Mr. Isakson, a longtime politician from Atlanta, home to Delta, said his proposal was intended to boost fairness and competition. “Foreign airlines should not receive preferential tax treatment if their countries choose not to open their markets to U.S. companies,” he said in a statement.

In addition to the three big Persian Gulf carriers, the proposed tax change would hit airlines in a dozen other nations including Saudi Arabia, Jordan, Kuwait, Fiji, Ethiopia and Malaysia, according to the people familiar with the proposed provision. That is because the language would apply to nations that don’t have full-fledged tax treaties with the U.S., and those that don’t attract at least two weekly round-trip flights by U.S. passenger airlines.

A spokeswoman for Mr. Isakson said the tax provision could raise $200 million in revenue from foreign airlines. The bipartisan Joint Committee on Taxation estimates the amendment would yield $100 million through 2022 and $200 million over a decade.

The trade spat with the three Persian Gulf carriers was started in 2015 by Delta, American Airlines Group Inc., and United Continental Holdings Inc. They have asked the U.S. government to amend its so-called open-skies air treaties with the U.A.E. and Qatar, alleging that the three carriers in those nations are backed by billions of dollars in state subsidies that allow them to expand without thought to earning a profit.

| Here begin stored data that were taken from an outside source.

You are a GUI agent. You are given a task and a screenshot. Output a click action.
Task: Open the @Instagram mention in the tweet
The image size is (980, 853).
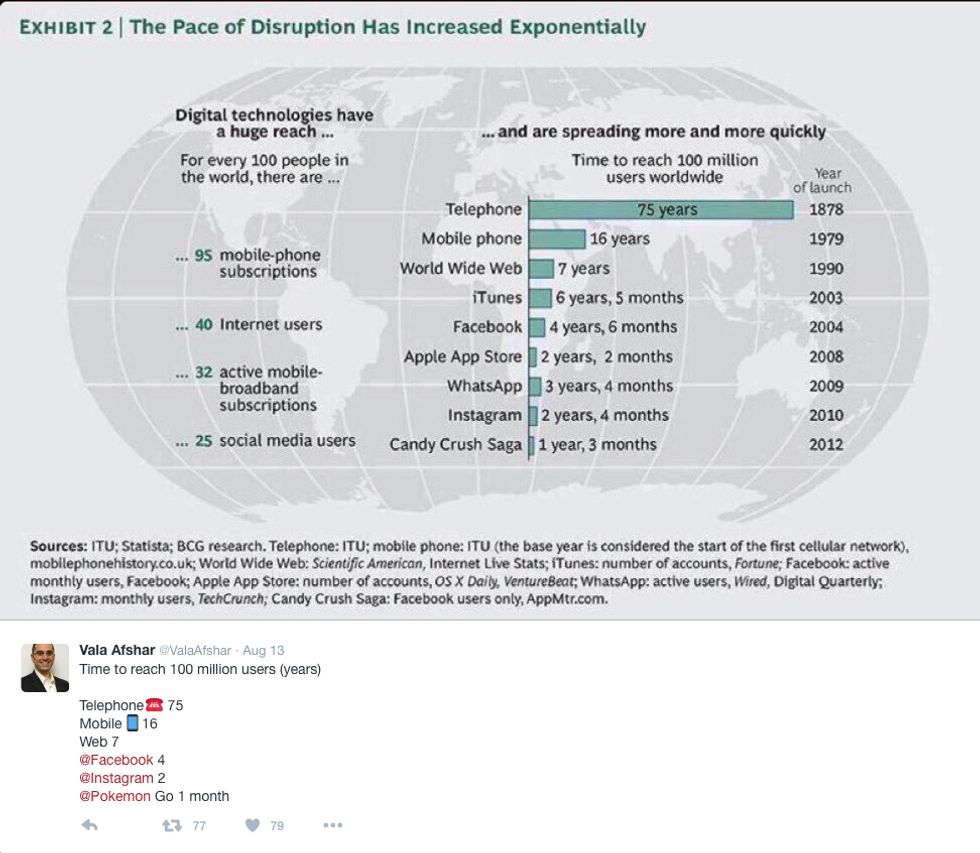click(116, 778)
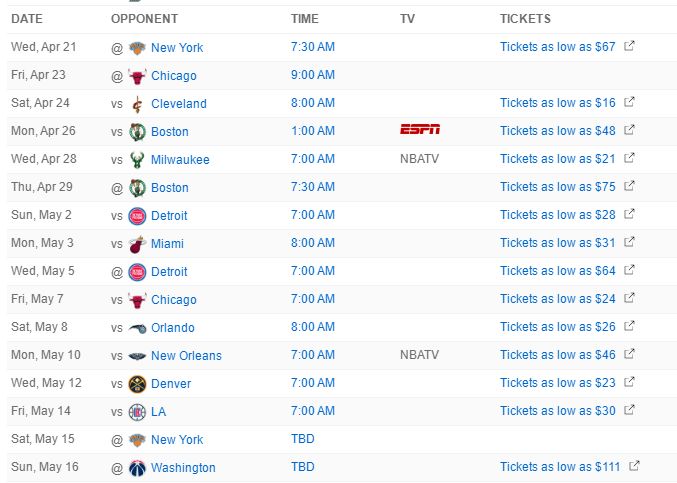Click the New Orleans Pelicans logo icon
Screen dimensions: 677x483
click(x=137, y=355)
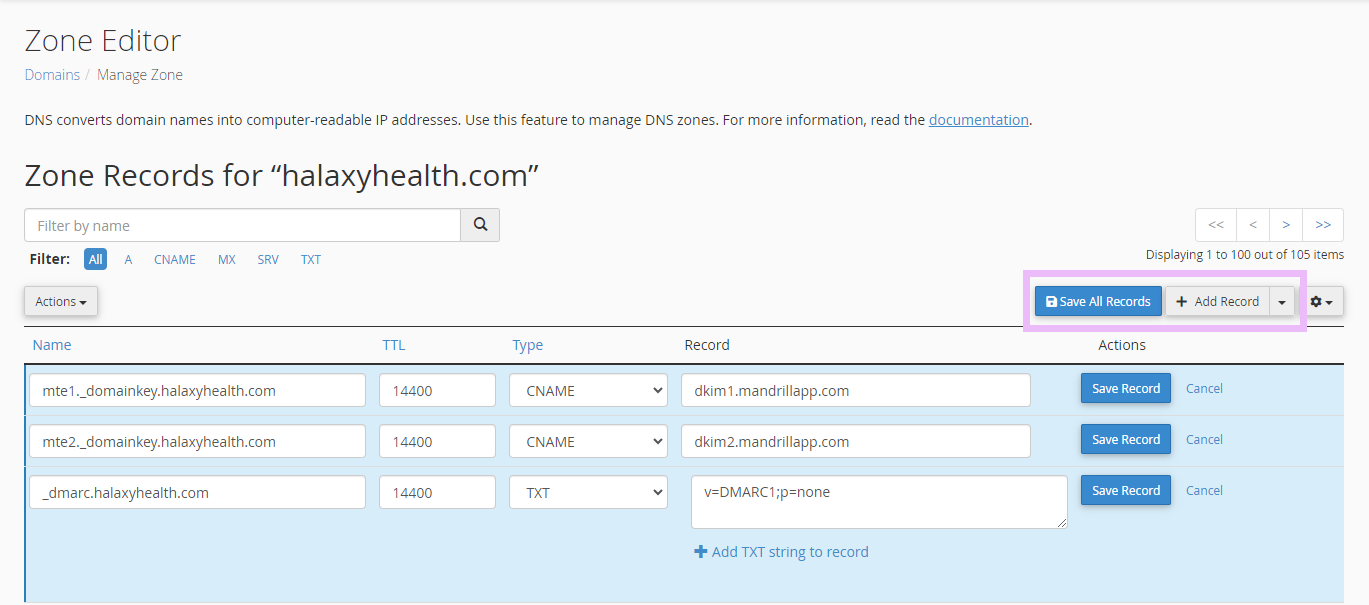Screen dimensions: 1369x605
Task: Expand the Add Record dropdown arrow
Action: pos(1282,301)
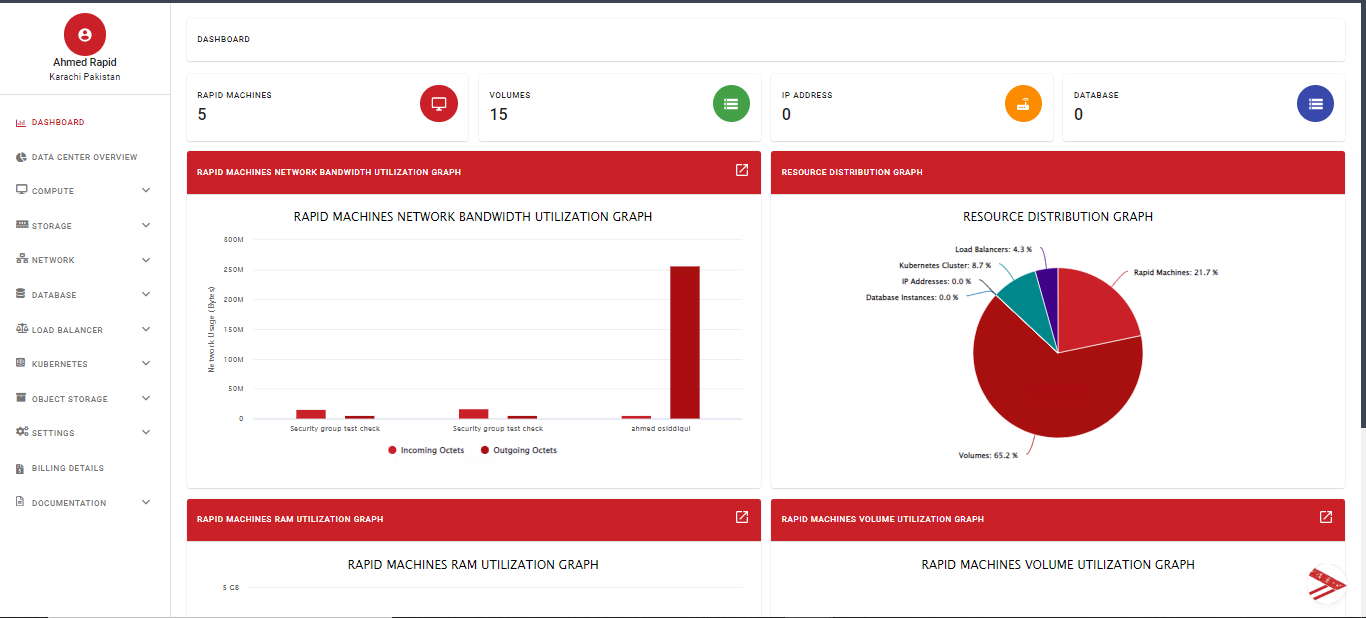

Such open-skies agreements have been negotiated by the U.S. and more than 120 other countries over the past 25 years. They give airlines on both sides unfettered access to the other’s countries and the ability to freely set prices and schedules.

The three Gulf carriers have denied they are subsidized and claim the U.S. airlines are being protectionist. Other U.S. passenger and cargo carriers have urged the U.S. government to stay out of the Gulf-airlines dispute and maintain its open skies strategy.

American, Delta and United declined to comment on the tax amendment, as did Emirates. Qatar Airways didn’t respond. Etihad, in a statement, called the amendment “inappropriate under U.S. law and contrary to several international agreements.”